Email from Volunteer Chairman and Founder, Brad Margus:
In the 24 years that I’ve been seeking support for our battle to treat A-T, I’ve always erred on the side of caution in describing what we hoped to achieve… maybe a slight improvement in a day-to day task like swallowing, or a small enhancement to some aspect of quality of life. But today, I’m bursting with excitement!
By applying a gene therapy approach called “antisense oligonucleotide” or “ASO” therapy, we may now have an opportunity to produce the functional ATM protein that is missing within the cells of children with A-T. I can’t be muted in my excitement today, because we may actually be able to stop the brutal disease process in at least one or two A-T kids this year!

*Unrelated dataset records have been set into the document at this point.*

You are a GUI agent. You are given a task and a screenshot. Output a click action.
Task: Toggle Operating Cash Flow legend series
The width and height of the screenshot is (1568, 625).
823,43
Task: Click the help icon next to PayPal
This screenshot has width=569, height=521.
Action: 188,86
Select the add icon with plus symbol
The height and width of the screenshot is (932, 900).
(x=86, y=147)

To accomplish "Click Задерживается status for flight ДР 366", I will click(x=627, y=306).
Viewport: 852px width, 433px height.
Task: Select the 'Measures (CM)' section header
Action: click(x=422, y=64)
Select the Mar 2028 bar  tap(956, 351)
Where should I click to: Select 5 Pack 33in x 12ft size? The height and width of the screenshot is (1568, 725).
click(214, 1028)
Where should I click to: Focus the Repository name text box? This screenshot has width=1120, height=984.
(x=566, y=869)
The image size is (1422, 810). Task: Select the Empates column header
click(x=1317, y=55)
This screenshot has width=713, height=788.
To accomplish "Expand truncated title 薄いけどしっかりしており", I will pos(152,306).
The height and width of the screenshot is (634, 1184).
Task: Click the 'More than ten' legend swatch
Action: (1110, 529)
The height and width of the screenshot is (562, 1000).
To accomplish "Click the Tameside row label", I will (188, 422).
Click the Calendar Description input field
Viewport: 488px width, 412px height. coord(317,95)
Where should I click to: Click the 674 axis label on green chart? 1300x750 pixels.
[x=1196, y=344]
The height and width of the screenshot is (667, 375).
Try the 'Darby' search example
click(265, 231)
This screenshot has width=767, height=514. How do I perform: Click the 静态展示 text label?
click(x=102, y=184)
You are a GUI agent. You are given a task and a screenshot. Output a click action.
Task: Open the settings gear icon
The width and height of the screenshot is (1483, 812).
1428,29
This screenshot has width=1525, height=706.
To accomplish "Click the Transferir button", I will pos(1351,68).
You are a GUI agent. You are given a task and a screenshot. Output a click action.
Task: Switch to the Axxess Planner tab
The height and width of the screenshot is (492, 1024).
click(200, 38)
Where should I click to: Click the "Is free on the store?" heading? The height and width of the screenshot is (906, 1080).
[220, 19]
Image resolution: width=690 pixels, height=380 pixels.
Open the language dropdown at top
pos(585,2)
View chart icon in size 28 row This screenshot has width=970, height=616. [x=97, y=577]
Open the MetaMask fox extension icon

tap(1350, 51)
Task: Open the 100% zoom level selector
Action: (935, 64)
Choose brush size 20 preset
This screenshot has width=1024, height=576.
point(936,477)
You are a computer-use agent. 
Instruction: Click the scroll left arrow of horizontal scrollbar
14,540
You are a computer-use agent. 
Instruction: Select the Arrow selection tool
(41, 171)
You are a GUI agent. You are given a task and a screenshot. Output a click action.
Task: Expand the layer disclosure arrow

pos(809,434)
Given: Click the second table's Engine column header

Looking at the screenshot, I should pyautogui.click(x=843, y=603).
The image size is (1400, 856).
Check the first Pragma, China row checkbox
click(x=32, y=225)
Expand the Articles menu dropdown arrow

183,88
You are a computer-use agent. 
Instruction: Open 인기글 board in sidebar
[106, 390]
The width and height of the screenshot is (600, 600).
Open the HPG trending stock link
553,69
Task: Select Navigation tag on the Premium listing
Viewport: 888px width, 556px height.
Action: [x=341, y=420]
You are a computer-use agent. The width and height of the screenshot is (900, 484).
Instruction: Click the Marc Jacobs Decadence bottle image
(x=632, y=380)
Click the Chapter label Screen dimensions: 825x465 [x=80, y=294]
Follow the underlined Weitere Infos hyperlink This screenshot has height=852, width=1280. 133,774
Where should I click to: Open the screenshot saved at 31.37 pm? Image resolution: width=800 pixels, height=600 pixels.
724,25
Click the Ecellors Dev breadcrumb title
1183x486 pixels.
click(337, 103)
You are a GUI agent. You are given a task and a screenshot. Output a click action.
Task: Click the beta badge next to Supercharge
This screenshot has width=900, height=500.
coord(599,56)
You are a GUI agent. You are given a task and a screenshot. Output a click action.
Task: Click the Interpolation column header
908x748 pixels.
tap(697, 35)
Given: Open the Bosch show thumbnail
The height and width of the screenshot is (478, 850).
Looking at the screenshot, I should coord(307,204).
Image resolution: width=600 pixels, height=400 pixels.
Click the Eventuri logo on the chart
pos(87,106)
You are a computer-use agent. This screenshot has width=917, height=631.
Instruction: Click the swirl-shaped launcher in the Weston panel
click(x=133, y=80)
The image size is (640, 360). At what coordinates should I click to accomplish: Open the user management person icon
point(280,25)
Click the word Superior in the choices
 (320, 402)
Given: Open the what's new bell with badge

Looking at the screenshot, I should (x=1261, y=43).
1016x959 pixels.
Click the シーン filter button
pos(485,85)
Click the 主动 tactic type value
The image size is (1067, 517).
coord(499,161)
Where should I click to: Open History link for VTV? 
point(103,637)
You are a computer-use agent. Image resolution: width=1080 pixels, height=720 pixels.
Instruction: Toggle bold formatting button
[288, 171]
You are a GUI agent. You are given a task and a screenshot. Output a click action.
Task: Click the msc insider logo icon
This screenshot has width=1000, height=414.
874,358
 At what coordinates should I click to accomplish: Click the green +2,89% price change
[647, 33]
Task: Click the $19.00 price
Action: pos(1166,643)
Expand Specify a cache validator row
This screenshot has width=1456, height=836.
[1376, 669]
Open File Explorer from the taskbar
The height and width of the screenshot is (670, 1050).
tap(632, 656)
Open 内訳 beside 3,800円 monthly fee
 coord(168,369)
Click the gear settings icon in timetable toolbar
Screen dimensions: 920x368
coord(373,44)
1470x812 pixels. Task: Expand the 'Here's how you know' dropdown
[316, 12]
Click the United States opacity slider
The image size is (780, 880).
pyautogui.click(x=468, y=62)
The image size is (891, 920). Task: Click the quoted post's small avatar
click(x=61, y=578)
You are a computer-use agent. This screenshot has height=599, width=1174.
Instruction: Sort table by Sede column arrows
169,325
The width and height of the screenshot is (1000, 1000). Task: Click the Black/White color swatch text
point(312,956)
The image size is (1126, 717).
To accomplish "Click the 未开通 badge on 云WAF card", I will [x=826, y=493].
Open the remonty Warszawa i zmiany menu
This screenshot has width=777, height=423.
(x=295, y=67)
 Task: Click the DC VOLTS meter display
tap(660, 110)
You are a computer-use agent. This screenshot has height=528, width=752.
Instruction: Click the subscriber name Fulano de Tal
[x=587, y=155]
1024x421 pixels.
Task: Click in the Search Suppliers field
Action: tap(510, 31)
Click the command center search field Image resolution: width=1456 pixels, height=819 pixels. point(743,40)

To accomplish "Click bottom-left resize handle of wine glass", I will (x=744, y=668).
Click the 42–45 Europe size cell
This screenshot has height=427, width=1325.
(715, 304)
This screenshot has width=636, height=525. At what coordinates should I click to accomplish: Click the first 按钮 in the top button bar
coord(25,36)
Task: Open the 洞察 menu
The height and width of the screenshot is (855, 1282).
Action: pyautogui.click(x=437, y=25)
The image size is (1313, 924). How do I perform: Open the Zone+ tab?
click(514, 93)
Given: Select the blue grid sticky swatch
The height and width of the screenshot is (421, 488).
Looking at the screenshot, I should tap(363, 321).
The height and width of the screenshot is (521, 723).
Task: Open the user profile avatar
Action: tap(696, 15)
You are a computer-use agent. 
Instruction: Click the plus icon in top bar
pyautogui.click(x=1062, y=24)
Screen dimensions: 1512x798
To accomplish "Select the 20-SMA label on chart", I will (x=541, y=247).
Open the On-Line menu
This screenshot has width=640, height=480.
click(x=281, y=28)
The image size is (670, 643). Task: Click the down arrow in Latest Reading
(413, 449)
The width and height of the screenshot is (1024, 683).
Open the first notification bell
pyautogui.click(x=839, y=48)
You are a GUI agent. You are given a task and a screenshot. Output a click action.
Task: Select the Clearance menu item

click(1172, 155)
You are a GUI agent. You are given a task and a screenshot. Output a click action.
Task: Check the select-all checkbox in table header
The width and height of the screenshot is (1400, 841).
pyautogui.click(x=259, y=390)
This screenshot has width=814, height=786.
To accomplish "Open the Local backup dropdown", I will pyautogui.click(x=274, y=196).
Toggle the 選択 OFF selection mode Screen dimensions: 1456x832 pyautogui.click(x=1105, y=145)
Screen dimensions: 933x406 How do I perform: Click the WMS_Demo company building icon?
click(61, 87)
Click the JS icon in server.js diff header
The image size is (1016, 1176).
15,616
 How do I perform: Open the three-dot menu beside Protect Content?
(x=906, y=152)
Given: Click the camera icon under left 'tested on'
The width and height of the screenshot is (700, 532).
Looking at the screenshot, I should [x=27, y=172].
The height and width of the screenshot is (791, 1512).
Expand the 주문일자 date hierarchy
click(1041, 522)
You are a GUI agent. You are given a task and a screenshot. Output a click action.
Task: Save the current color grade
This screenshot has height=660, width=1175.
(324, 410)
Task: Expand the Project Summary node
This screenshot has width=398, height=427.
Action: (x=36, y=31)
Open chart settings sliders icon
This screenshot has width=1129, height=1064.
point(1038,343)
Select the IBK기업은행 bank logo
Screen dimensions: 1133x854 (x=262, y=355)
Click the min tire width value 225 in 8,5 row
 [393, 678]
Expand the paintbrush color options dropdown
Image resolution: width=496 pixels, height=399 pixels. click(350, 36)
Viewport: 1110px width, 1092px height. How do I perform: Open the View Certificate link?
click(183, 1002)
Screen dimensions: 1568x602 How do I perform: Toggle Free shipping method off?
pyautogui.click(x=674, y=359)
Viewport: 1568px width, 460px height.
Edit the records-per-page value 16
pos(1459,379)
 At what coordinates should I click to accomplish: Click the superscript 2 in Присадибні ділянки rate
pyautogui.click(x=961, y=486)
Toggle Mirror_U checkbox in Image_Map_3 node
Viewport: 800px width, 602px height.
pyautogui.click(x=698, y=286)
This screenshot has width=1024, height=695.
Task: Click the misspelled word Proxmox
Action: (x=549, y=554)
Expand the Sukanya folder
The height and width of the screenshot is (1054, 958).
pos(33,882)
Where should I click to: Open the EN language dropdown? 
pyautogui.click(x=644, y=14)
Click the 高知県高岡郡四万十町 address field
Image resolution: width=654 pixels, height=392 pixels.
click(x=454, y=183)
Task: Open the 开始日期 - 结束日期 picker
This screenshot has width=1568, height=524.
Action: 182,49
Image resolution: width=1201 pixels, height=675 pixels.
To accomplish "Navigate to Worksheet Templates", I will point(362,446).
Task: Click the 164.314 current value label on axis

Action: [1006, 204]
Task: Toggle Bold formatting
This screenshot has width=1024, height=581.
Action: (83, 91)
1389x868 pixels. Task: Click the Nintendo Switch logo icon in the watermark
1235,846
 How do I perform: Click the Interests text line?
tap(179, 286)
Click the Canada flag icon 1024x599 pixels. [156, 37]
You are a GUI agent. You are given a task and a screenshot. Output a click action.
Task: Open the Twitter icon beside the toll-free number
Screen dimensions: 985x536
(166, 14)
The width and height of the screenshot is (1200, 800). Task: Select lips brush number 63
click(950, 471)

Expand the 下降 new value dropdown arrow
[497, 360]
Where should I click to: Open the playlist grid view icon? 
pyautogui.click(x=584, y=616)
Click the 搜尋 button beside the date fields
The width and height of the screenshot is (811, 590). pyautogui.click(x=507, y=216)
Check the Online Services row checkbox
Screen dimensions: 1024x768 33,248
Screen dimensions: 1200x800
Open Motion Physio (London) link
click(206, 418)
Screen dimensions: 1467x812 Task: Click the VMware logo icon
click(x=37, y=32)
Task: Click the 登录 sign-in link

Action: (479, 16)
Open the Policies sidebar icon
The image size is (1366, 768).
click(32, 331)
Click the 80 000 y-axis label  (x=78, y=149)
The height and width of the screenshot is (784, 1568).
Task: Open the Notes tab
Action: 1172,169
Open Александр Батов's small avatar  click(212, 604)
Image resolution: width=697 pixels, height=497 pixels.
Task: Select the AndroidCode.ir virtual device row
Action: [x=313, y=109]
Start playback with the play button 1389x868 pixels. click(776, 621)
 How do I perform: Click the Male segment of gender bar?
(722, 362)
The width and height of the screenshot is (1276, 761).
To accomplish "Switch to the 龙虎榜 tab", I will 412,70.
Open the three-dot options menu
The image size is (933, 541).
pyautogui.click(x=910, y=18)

Several ASO drugs have recently been approved by the FDA for other diseases that include Duchenne muscular dystrophy, spinal muscular atrophy and cytomegalovirus retinitis. Applying ASO therapy to A-T will involve making a drug that contains a short strand of RNA that will bind to the mutated site in the A-T child’s RNA so that the child’s cells avoid incorrect “RNA splicing” caused by the mutation. The drug will then be injected into the child’s spinal fluid so that it can reach the brain.
Initially, only the youngest A-T kids who have lost the fewest brain cells and who carry a certain type of mutation will be treated with this approach. In fact, a customized drug will be needed for each child. But despite these limitations, rescuing the first few children from this terrible disease will be the culmination of everything we have worked for. If we’re successful, we will then throw all of our resources and energy into addressing additional types of mutations and making the manufacturing faster and cheaper. Hopefully, we’ll eventually move onto many A-T patients, maybe even those as old as my A-T sons.
Since founding the A-T Children’s Project, we’ve focused primarily on treatments, with a cure in mind but always seeming so far away. And yet, here we stand, poised to leapfrog a symptomatic treatment and potentially give a full, normal, healthy lifetime to first a few, and then hopefully many more children born with A-T. I’m so grateful to you for previously supporting A-T research that has led us to this point.
To make this exciting next step happen, the A-T Children’s Project will need to spend $1.4 million over the next twelve months. Please, please consider joining Vicki and me in making a special donation and designating it for this initiative.
All the best,
Volunteer Chairman and Founder
PS: If you’d like to learn more details about the technical approach, our planned budget, and milestones that we expect to achieve along the way, please let me know. Our trial will be led by Dr. Timothy Yu whose credentials include being a UC San Francisco-trained MD-PhD neurologist and geneticist, a Harvard Medical School professor, a Boston Children’s Hospital attending physician, and an associate member of the Broad Institute of MIT and Harvard. As a physician-scientist, Dr. Yu has experience testing new therapies in children and expediting interactions with regulatory authorities.